### PROBLEM DETAILS
From the top of the entries below through the line containing "You are a GUI agent. The screenshot is 318×2576.", return every line exactly as written, please, and stop there.

### ENTRIES PROVIDED
○ ○ ○ ○ ○ ○ ○

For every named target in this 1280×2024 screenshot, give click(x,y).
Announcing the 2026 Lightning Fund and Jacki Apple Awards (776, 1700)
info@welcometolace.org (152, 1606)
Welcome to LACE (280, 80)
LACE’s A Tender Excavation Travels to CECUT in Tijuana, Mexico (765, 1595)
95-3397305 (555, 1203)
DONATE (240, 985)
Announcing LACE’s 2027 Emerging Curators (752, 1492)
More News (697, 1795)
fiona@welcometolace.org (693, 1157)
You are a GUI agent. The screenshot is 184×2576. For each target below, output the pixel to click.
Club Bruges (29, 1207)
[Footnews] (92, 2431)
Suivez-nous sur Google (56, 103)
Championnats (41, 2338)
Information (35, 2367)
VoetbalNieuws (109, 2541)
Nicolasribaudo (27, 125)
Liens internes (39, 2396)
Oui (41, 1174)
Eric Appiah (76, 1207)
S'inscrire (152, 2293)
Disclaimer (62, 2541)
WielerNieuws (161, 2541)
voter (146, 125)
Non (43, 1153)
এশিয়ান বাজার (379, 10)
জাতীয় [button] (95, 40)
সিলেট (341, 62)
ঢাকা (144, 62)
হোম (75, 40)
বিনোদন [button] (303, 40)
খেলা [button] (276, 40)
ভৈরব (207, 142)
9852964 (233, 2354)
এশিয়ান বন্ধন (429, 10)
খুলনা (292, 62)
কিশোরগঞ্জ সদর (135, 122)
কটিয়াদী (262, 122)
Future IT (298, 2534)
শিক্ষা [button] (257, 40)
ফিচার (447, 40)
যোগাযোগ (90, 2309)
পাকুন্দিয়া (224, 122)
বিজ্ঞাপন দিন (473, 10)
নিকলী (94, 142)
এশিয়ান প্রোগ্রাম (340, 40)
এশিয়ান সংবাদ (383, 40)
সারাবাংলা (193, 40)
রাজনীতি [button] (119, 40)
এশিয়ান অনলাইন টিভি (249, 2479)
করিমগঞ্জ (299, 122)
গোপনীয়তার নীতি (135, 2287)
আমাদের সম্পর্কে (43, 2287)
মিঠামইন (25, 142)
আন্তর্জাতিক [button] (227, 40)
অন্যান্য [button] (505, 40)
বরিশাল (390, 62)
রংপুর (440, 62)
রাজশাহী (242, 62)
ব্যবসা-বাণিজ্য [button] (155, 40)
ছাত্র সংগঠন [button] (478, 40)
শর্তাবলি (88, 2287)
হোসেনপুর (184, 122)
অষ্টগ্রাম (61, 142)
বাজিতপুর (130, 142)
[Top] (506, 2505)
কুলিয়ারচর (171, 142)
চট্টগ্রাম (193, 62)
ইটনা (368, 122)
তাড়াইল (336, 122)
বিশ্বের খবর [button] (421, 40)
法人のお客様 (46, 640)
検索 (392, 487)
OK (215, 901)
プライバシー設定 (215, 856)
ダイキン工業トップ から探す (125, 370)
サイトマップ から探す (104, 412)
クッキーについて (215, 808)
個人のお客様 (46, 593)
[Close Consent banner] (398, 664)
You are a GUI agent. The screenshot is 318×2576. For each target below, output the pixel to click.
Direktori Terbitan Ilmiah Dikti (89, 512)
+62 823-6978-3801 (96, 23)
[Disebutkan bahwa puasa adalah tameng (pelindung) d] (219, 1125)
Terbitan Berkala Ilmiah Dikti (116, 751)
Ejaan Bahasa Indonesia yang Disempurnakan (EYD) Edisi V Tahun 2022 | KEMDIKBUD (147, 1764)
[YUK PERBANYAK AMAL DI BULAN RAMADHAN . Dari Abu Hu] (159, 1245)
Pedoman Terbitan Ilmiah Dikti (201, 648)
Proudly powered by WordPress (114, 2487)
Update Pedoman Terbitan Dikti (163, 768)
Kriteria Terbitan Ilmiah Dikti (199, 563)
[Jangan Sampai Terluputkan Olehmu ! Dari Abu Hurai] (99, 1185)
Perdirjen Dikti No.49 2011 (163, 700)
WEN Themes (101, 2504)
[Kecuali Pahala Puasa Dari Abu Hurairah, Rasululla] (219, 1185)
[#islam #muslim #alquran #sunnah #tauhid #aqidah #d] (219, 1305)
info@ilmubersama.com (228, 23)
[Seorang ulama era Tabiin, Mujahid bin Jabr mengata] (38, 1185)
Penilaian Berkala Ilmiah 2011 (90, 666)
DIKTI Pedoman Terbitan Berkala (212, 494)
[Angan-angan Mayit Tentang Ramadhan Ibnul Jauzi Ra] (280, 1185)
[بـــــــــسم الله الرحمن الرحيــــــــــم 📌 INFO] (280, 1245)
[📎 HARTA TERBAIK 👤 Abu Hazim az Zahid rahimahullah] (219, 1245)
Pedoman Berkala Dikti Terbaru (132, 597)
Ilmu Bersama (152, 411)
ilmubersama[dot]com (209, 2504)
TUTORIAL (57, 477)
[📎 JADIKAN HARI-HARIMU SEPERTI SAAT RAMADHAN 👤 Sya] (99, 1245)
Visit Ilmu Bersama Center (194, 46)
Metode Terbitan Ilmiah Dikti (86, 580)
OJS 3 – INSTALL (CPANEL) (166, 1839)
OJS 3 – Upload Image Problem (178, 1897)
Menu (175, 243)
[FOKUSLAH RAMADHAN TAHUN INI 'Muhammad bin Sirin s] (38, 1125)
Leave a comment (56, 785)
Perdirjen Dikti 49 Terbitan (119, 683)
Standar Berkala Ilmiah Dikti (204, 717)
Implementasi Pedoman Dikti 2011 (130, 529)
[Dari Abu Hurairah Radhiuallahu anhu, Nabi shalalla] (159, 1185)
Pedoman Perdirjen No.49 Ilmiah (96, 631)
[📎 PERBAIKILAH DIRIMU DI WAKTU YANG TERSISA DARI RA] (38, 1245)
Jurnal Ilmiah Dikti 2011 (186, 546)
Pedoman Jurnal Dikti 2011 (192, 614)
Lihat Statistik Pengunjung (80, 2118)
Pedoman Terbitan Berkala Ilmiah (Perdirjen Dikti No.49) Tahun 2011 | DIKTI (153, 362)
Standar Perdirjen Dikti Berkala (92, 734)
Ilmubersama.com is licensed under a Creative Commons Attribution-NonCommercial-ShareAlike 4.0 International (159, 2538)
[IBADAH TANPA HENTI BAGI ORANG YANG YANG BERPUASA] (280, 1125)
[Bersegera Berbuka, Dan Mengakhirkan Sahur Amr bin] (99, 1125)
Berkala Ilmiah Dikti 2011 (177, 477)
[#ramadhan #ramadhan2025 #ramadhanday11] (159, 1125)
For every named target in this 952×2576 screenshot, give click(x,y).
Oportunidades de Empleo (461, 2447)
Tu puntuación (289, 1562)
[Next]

○ ○ ○ ○ ○ ○ ○

### RESPONSE TO THE TASK
For every named target in this 1280×2024 screenshot, give click(x,y).
Announcing the 2026 Lightning Fund and Jacki Apple Awards (776, 1700)
info@welcometolace.org (152, 1606)
Welcome to LACE (280, 80)
LACE’s A Tender Excavation Travels to CECUT in Tijuana, Mexico (765, 1595)
95-3397305 (555, 1203)
DONATE (240, 985)
Announcing LACE’s 2027 Emerging Curators (752, 1492)
More News (697, 1795)
fiona@welcometolace.org (693, 1157)
You are a GUI agent. The screenshot is 184×2576. For each target below, output the pixel to click.
Club Bruges (29, 1207)
[Footnews] (92, 2431)
Suivez-nous sur Google (56, 103)
Championnats (41, 2338)
Information (35, 2367)
VoetbalNieuws (109, 2541)
Nicolasribaudo (27, 125)
Liens internes (39, 2396)
Oui (41, 1174)
Eric Appiah (76, 1207)
S'inscrire (152, 2293)
Disclaimer (62, 2541)
WielerNieuws (161, 2541)
voter (146, 125)
Non (43, 1153)
এশিয়ান বাজার (379, 10)
জাতীয় [button] (95, 40)
সিলেট (341, 62)
ঢাকা (144, 62)
হোম (75, 40)
বিনোদন [button] (303, 40)
খেলা [button] (276, 40)
ভৈরব (207, 142)
9852964 (233, 2354)
এশিয়ান বন্ধন (429, 10)
খুলনা (292, 62)
কিশোরগঞ্জ সদর (135, 122)
কটিয়াদী (262, 122)
Future IT (298, 2534)
শিক্ষা [button] (257, 40)
ফিচার (447, 40)
যোগাযোগ (90, 2309)
পাকুন্দিয়া (224, 122)
বিজ্ঞাপন দিন (473, 10)
নিকলী (94, 142)
এশিয়ান প্রোগ্রাম (340, 40)
এশিয়ান সংবাদ (383, 40)
সারাবাংলা (193, 40)
রাজনীতি [button] (119, 40)
এশিয়ান অনলাইন টিভি (249, 2479)
করিমগঞ্জ (299, 122)
গোপনীয়তার নীতি (135, 2287)
আমাদের সম্পর্কে (43, 2287)
মিঠামইন (25, 142)
আন্তর্জাতিক [button] (227, 40)
অন্যান্য [button] (505, 40)
বরিশাল (390, 62)
রংপুর (440, 62)
রাজশাহী (242, 62)
ব্যবসা-বাণিজ্য [button] (155, 40)
ছাত্র সংগঠন [button] (478, 40)
শর্তাবলি (88, 2287)
হোসেনপুর (184, 122)
অষ্টগ্রাম (61, 142)
বাজিতপুর (130, 142)
[Top] (506, 2505)
কুলিয়ারচর (171, 142)
চট্টগ্রাম (193, 62)
ইটনা (368, 122)
তাড়াইল (336, 122)
বিশ্বের খবর [button] (421, 40)
法人のお客様 (46, 640)
検索 (392, 487)
OK (215, 901)
プライバシー設定 (215, 856)
ダイキン工業トップ から探す (125, 370)
サイトマップ から探す (104, 412)
クッキーについて (215, 808)
個人のお客様 (46, 593)
[Close Consent banner] (398, 664)
You are a GUI agent. The screenshot is 318×2576. For each target below, output the pixel to click.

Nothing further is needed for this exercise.